▶ [Activity] Copy every line of the data that contains the string "agent".
Start of Data for processing
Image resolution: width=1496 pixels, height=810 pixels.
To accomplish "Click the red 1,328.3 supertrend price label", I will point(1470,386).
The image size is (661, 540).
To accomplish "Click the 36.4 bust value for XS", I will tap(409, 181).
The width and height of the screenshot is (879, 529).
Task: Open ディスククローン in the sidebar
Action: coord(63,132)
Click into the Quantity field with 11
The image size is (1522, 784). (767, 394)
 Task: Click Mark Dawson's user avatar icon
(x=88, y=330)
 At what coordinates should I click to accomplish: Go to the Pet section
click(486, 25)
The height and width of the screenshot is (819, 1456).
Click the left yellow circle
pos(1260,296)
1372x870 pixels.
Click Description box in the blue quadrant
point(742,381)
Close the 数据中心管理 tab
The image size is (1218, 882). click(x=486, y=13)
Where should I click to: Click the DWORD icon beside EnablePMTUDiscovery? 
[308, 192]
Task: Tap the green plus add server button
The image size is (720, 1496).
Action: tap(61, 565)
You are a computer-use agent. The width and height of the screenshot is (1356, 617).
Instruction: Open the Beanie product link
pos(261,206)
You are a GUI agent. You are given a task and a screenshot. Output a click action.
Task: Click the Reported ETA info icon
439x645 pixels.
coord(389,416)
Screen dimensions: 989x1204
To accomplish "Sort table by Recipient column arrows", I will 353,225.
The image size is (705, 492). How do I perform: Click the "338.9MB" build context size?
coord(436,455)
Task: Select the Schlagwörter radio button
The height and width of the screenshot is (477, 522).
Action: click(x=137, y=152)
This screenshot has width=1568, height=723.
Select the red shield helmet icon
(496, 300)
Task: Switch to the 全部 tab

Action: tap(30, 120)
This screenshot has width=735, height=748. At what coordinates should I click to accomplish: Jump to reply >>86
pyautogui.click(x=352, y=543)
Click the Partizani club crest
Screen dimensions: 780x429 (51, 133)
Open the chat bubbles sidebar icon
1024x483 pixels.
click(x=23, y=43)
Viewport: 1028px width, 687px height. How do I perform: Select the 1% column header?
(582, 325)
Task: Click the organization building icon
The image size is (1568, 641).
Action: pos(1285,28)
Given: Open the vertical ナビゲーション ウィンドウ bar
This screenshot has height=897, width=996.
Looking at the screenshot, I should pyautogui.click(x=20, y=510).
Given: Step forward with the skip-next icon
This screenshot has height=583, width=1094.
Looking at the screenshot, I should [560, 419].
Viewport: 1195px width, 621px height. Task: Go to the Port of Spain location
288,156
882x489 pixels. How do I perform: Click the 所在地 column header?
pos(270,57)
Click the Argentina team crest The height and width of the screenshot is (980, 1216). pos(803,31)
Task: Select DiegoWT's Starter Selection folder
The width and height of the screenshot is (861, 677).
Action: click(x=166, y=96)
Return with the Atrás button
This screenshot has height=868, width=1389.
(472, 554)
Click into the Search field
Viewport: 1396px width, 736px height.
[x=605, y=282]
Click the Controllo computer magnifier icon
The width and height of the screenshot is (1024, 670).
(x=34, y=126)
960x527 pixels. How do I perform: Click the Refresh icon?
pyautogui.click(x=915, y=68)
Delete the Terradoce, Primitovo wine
End of Data for processing
▶ [Answer section]
You are a computer-use agent. The width and height of the screenshot is (1356, 617).
You are a GUI agent. You are given a task and a screenshot. Output a click action.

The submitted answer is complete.